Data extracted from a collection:

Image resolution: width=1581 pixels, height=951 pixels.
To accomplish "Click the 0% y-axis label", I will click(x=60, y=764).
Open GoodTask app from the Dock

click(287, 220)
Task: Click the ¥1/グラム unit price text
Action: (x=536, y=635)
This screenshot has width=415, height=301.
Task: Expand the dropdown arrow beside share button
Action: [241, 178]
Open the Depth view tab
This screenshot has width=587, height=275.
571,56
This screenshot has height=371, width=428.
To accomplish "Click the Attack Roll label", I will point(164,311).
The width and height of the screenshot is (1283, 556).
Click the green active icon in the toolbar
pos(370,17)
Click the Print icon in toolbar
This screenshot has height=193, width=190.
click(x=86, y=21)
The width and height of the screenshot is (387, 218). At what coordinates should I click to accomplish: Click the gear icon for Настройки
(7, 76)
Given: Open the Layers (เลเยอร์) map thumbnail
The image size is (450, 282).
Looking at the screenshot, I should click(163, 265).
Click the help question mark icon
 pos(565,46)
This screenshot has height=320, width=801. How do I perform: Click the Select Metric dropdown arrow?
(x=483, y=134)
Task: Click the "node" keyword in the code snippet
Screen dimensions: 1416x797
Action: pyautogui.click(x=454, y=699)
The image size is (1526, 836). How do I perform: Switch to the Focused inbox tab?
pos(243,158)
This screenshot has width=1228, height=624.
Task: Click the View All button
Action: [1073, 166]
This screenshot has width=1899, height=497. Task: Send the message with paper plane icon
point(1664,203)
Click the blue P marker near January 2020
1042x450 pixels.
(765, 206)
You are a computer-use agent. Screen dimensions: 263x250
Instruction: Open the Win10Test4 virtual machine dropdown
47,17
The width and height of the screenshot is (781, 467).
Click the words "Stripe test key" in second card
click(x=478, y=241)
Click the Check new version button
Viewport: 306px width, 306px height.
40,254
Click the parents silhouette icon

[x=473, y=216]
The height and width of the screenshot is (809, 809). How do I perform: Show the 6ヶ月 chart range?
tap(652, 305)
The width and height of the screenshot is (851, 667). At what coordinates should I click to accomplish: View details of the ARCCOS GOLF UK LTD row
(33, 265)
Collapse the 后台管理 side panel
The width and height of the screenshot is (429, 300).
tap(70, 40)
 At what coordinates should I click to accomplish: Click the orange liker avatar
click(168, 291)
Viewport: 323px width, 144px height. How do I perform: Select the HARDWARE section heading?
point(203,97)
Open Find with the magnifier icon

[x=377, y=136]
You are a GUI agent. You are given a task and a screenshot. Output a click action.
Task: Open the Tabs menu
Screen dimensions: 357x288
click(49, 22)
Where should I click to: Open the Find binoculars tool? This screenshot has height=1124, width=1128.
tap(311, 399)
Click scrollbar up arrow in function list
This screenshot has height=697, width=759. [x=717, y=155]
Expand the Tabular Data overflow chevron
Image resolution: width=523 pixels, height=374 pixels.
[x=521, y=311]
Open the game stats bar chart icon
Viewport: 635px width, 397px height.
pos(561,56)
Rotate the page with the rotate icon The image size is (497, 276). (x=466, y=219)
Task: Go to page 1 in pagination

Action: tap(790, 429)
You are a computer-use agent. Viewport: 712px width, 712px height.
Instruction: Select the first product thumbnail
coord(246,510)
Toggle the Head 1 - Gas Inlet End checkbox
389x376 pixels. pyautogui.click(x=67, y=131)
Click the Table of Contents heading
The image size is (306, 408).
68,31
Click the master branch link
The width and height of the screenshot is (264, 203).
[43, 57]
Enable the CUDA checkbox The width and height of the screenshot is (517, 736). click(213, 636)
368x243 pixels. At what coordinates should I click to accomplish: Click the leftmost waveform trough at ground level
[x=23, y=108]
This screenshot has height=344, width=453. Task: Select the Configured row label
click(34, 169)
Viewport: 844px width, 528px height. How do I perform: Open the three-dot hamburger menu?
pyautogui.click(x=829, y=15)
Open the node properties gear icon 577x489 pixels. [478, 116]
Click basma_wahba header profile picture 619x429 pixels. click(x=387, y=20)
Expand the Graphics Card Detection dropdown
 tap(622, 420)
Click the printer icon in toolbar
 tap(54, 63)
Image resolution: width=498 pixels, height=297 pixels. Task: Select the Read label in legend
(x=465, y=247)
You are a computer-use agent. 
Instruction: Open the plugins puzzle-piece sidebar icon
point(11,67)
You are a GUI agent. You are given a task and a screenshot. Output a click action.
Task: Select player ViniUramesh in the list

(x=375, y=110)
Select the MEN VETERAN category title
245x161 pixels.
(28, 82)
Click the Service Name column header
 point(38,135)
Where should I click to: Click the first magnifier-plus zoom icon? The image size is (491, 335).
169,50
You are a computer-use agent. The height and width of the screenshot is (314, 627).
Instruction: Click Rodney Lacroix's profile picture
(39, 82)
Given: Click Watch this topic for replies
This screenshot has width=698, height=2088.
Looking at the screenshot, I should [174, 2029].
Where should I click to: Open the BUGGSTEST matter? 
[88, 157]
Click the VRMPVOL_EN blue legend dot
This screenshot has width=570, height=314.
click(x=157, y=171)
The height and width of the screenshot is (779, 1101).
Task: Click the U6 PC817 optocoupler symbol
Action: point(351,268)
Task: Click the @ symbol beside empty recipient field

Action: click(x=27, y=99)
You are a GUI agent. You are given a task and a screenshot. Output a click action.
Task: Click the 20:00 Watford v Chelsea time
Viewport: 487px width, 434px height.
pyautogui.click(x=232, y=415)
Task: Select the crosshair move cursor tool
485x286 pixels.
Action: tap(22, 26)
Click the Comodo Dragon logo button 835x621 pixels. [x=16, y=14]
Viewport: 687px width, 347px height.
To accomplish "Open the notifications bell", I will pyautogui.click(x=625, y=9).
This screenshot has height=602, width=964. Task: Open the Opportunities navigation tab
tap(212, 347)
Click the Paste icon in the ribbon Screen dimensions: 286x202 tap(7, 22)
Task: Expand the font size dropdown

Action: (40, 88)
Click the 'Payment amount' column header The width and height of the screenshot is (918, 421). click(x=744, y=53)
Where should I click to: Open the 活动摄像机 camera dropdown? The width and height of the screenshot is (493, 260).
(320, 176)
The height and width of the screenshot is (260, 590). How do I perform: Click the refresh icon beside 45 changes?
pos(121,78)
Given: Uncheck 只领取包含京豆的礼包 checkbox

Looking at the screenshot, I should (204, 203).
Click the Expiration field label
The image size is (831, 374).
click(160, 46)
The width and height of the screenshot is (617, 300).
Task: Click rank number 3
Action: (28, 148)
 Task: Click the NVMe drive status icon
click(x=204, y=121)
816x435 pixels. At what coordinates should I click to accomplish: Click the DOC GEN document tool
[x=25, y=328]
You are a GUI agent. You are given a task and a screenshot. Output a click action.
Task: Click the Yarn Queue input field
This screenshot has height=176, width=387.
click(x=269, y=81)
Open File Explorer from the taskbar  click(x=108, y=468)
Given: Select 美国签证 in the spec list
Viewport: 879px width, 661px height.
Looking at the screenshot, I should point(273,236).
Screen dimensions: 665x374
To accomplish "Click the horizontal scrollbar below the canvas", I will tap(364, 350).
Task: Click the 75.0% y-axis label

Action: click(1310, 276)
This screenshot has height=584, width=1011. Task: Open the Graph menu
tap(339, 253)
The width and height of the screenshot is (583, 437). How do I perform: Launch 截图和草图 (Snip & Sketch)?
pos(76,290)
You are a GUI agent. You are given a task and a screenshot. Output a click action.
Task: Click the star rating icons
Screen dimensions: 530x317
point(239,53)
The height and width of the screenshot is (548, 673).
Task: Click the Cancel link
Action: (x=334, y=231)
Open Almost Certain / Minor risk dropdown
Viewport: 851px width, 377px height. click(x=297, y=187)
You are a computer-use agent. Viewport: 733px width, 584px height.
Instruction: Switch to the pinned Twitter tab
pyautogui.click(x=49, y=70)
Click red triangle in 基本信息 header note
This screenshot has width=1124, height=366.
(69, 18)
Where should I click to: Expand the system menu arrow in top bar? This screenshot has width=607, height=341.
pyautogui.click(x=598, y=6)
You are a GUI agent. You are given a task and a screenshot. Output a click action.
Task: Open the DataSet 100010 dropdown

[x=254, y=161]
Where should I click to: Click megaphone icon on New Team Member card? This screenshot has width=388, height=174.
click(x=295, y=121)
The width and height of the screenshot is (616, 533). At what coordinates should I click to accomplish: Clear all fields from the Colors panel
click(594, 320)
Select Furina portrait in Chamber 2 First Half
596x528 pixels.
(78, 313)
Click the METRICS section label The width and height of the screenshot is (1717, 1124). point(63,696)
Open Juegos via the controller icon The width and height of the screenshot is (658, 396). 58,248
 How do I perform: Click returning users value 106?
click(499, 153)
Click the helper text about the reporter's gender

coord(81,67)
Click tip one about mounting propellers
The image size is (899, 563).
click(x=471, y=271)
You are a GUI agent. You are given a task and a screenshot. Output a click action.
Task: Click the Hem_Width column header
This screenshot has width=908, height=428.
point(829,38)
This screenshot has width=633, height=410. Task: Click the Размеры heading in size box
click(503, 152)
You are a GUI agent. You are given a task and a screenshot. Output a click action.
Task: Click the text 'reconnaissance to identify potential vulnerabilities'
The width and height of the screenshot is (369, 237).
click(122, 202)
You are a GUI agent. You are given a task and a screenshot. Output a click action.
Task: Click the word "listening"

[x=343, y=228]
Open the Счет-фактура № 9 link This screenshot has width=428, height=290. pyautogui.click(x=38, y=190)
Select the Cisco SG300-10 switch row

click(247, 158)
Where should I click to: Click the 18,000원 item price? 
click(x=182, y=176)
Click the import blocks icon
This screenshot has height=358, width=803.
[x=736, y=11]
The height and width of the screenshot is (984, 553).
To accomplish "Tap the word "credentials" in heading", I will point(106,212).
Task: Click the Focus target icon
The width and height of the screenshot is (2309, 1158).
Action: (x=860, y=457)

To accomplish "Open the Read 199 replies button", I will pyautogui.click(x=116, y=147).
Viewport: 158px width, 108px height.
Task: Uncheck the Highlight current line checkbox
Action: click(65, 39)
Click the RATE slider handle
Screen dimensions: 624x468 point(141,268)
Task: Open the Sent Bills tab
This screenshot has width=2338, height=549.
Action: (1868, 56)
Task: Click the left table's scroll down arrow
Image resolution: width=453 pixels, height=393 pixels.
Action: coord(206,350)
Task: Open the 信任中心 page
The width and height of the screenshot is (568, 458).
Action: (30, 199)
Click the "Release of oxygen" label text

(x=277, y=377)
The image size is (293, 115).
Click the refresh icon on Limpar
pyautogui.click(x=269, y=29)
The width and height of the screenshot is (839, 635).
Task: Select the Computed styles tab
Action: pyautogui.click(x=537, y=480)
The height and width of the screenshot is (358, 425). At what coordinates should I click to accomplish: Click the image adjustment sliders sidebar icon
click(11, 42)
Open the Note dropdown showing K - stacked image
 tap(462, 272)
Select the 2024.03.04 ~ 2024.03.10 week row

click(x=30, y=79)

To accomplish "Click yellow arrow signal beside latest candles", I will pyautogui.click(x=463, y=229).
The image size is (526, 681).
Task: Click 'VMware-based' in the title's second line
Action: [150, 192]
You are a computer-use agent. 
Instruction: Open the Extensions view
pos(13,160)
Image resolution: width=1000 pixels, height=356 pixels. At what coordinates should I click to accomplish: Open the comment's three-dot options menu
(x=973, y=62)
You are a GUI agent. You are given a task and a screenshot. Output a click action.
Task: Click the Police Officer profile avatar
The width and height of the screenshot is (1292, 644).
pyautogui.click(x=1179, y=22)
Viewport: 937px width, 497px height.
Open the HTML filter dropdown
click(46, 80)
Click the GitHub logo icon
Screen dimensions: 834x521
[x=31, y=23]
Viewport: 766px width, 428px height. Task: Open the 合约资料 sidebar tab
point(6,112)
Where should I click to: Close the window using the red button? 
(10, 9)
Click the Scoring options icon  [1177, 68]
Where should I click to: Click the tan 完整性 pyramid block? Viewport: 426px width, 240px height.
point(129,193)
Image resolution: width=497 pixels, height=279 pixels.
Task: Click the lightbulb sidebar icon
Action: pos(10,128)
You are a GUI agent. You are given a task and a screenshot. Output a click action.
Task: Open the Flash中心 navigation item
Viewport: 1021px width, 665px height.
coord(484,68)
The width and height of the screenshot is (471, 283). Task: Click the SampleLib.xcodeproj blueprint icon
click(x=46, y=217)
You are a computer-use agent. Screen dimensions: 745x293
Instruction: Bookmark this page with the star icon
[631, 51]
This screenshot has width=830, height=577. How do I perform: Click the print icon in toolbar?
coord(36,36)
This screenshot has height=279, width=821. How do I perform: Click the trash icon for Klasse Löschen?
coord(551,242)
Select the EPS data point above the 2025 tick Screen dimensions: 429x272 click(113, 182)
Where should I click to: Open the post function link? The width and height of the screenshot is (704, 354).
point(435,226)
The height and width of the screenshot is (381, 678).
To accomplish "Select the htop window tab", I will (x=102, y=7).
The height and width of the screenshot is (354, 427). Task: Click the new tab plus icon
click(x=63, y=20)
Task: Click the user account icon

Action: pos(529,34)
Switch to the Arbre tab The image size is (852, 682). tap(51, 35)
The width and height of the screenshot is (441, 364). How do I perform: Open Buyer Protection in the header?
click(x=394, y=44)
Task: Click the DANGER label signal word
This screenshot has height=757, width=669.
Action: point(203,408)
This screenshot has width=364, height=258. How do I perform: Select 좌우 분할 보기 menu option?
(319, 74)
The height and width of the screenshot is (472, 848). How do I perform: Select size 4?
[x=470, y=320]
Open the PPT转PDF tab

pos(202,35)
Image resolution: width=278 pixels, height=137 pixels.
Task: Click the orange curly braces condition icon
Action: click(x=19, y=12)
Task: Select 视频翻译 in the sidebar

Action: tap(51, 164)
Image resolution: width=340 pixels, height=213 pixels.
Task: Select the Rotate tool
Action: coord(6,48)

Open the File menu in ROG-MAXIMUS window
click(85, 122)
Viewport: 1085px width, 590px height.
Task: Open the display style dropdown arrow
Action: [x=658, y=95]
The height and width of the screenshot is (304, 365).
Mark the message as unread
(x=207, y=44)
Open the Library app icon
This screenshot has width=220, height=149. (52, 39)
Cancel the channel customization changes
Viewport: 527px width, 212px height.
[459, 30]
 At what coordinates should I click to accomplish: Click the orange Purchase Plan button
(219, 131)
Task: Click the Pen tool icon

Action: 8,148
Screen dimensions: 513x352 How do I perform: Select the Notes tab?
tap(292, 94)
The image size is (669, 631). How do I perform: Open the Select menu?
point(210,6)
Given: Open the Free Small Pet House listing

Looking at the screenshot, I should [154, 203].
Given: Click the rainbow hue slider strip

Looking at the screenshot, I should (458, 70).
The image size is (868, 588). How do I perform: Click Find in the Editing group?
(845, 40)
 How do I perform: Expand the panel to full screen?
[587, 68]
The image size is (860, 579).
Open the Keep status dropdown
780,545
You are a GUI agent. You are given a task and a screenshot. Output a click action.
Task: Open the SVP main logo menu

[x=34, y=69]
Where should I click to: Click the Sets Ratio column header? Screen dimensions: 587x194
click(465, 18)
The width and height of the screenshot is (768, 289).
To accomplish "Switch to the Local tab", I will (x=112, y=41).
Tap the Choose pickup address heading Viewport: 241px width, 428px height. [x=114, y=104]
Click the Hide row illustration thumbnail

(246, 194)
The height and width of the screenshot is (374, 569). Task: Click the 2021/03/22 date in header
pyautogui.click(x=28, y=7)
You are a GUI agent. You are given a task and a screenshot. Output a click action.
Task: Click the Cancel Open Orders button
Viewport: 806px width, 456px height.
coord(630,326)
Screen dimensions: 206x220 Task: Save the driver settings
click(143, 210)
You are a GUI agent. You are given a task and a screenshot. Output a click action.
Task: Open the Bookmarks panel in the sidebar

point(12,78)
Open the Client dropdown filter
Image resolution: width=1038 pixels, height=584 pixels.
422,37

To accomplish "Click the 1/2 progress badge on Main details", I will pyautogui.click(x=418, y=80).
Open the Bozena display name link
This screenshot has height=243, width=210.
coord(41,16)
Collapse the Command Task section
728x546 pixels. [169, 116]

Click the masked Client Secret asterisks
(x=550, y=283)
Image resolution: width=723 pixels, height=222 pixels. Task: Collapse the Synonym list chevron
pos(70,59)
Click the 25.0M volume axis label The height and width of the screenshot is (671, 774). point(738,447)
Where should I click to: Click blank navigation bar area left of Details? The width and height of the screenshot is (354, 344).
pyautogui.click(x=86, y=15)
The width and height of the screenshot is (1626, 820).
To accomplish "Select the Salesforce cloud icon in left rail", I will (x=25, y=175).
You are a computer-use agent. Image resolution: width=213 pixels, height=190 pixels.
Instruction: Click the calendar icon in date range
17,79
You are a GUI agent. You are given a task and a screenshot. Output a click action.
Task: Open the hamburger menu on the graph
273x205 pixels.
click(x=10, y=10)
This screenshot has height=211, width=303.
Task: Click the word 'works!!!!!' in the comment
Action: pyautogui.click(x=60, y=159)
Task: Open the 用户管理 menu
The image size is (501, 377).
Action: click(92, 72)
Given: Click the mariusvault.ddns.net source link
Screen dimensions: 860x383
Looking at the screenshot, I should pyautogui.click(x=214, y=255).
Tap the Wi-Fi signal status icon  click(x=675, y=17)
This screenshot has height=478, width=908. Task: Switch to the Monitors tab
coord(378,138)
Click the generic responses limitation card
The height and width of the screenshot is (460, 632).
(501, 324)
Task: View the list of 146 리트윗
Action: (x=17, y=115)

WHAT THE TASK REQUIRES: The required output is every line above that contains the string "computer".

OUTPUT:
You are a computer-use agent. Screen dimensions: 263x250
You are a computer-use agent. Viewport: 712px width, 712px height.
You are a computer-use agent. 
You are a computer-use agent. The height and width of the screenshot is (314, 627).
You are a computer-use agent. Viewport: 733px width, 584px height.
You are a computer-use agent. 
You are a computer-use agent. Screen dimensions: 745x293
You are a computer-use agent. Image resolution: width=213 pixels, height=190 pixels.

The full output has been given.